Q. 7.10

Design of a Rotating Shaft
A solid shaft for a cement kiln produced from the tool steel in Figure 7-18 must be 96 in. long and must survive continuous operation for one year with an applied load of 12,500 lb. The shaft makes one revolution per minute during operation. Design a shaft that will satisfy these requirements.

Verified Solution

The fatigue life required for our design is the total number of cycles N that the shaft will experience in one year:
N = (1 cycle/min)(60 min/h)(24 h/day)(365 days/yr)
N = 5.256 × $10^5$ cycles/yr
From Figure 7-18, the applied stress therefore, must be less than about 72,000 psi.

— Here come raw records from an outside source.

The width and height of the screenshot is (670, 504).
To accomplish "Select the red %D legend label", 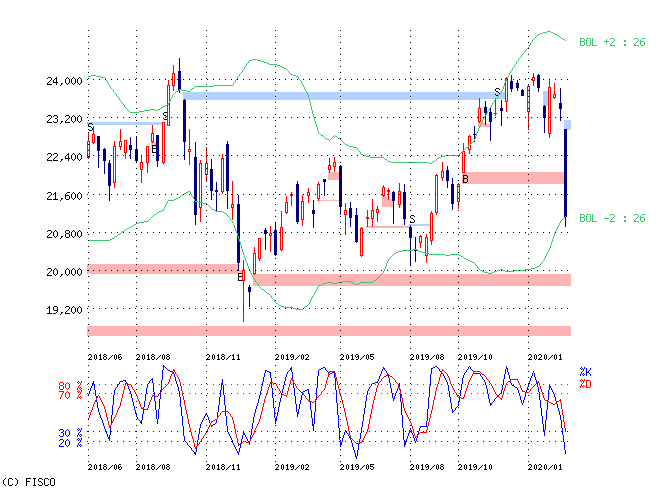I will point(585,383).
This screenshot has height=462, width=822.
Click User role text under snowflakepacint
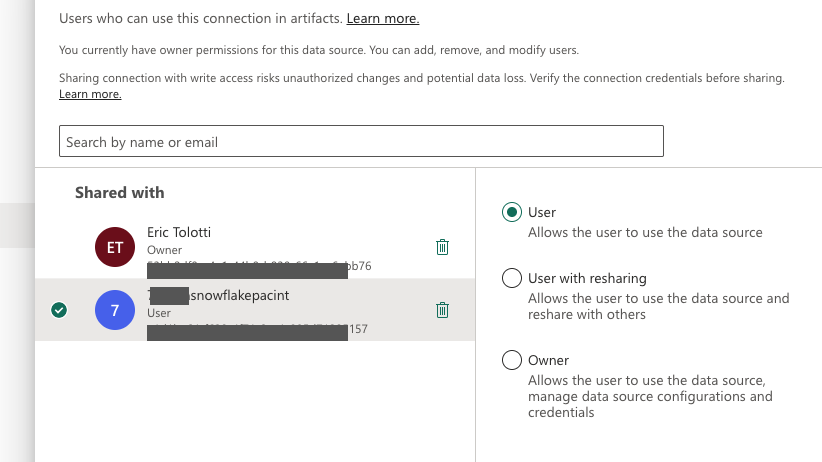(x=160, y=313)
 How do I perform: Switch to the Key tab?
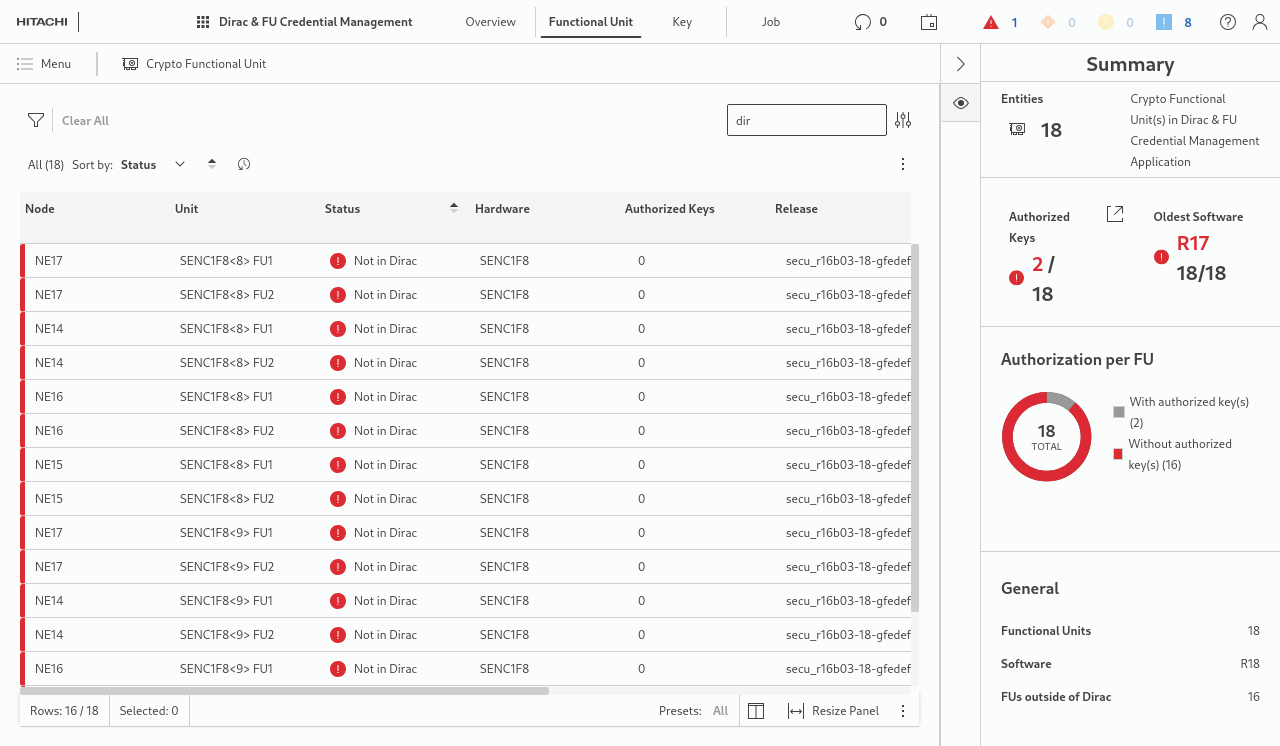click(x=682, y=22)
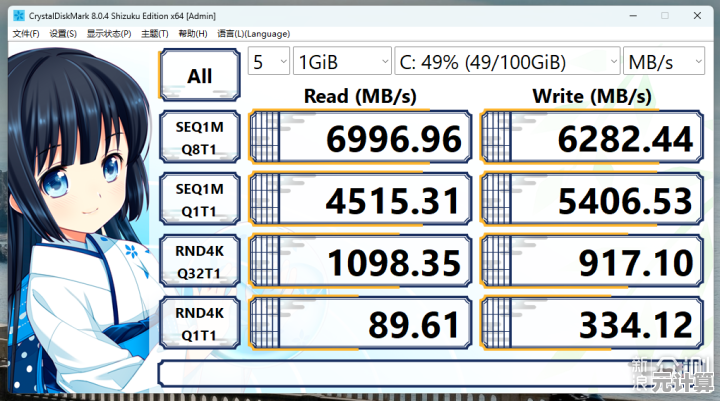Open the 语言(L)(Language) menu
This screenshot has height=401, width=720.
click(x=253, y=34)
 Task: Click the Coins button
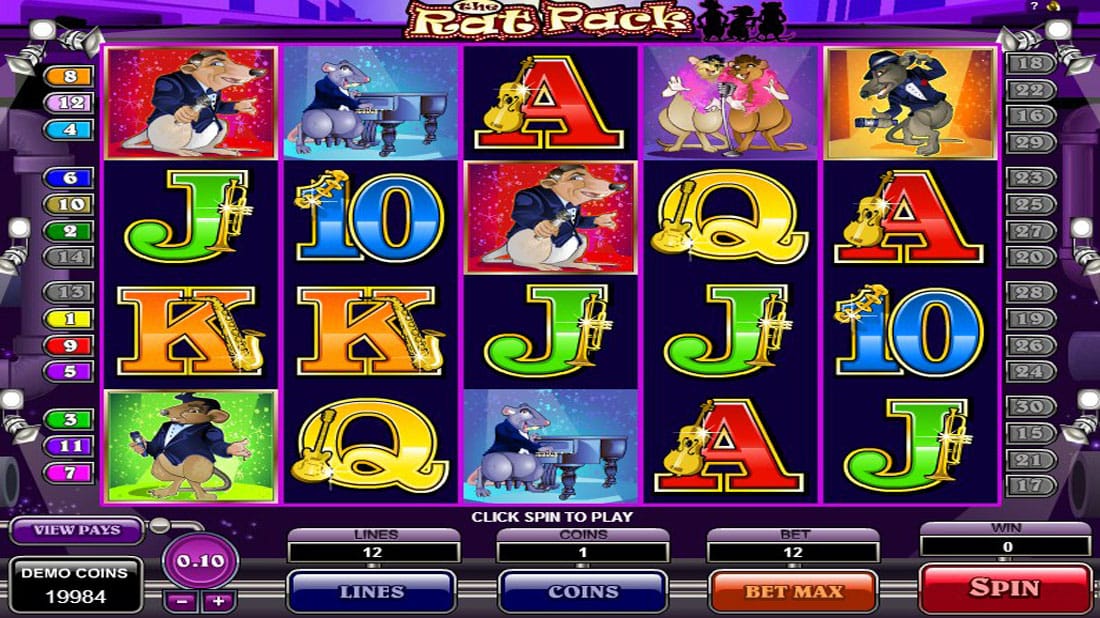(x=582, y=591)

Using Equation 7-13, the diameter of the shaft is given by

$\pm \sigma = \frac{32 F L}{\pi d^3}$    (7-13)
$72,000 \ psi = \frac{(32) (12,500 \ lb)(96 \ in.)}{\pi d^3}$
d = 5.54 in.

A shaft with a diameter of 5.54 in. should operate for one year under these conditions; however, a significant margin of safety probably should be incorporated in the design. In addition, we might consider producing a shaft that would never fail.
Let us assume the factor of safety to be 2 (i.e., we will assume that the maximum allowed stress level will be 72,000/2 = 36,000 psi). The minimum diameter required to prevent failure would now be

$36,000 \ psi = \frac{32 (12,500 \ lb)(96 \ in.)}{\pi d^3}$
d = 6.98 in.

Selection of a larger shaft reduces the stress level and makes fatigue less likely to occur or delays the failure. Other considerations might, of course, be important. High temperatures and corrosive conditions are inherent in producing cement. If the shaft is heated or attacked by the corrosive environment, fatigue is accelerated. Thus, for applications involving fatigue of components, regular inspections of the components go a long way toward avoiding a catastrophic failure.